I bought a dell February 2006 and asked for the OS disk. When my computer came it wasn't there. I emailed and told them I didn't receive it. They apologized and sent three CD's at no cost. The OS, drivers with utilities, and applications. It is the only thing Dell has done for me that I was happy about. I wouldn't buy from Dell again. First, they have outsourced their customer service department to foreign countries and you cannot understand the people you are talking to. Some of them are not polite and leave you hanging. It is frustrating.

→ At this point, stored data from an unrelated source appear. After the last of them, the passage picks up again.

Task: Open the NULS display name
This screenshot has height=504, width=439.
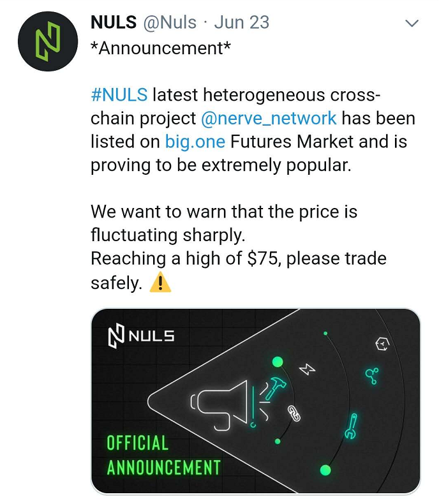Action: (x=114, y=22)
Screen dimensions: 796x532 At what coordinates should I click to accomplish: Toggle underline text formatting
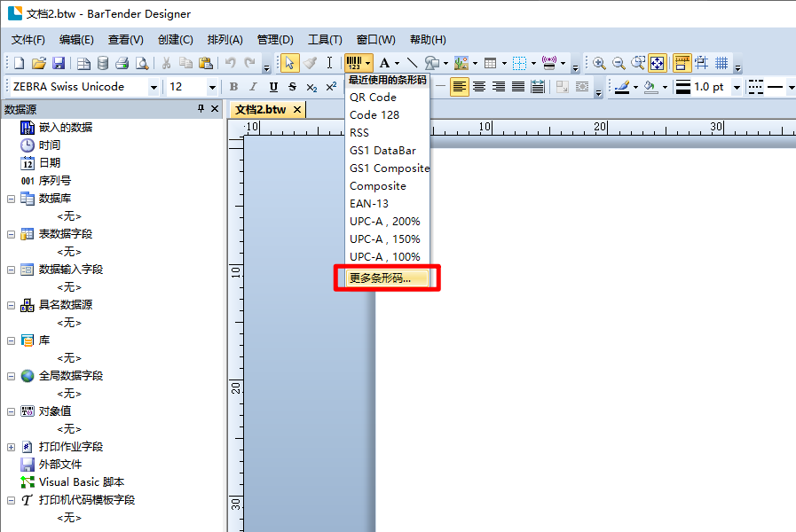click(272, 87)
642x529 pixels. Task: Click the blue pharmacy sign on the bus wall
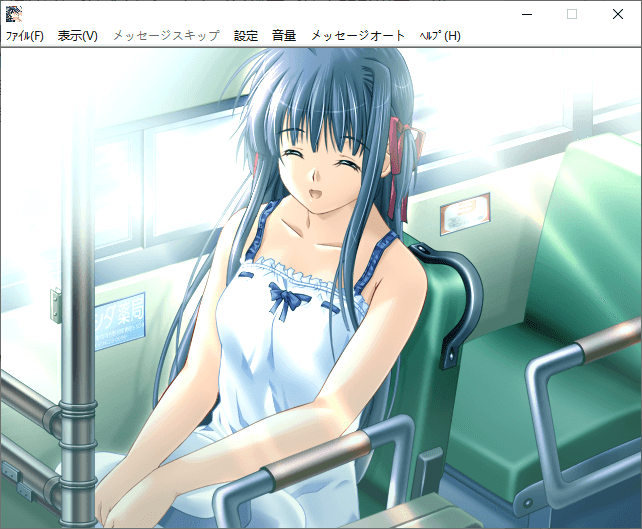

On my account on their website it showed the price for the CD's at $10.99 but they did not charge me.

Grandma


----------



## Rockn (Jul 29, 2001)

All you have to do is request a CD. It has been like that for quite a few years.


----------



## jnibori (Jul 21, 2002)

Too bad you have to have to ask. Some <many> might not know that.

I'm not trying to slam DELL, and I realize good companies have to adjust for the times. But, IMHO, forgoing the CD (for $7) is not customer-friendly, nor wise. I'm still shocked on why it's _"DELL RECOMMENDED." _perhaps that bothers me most of all.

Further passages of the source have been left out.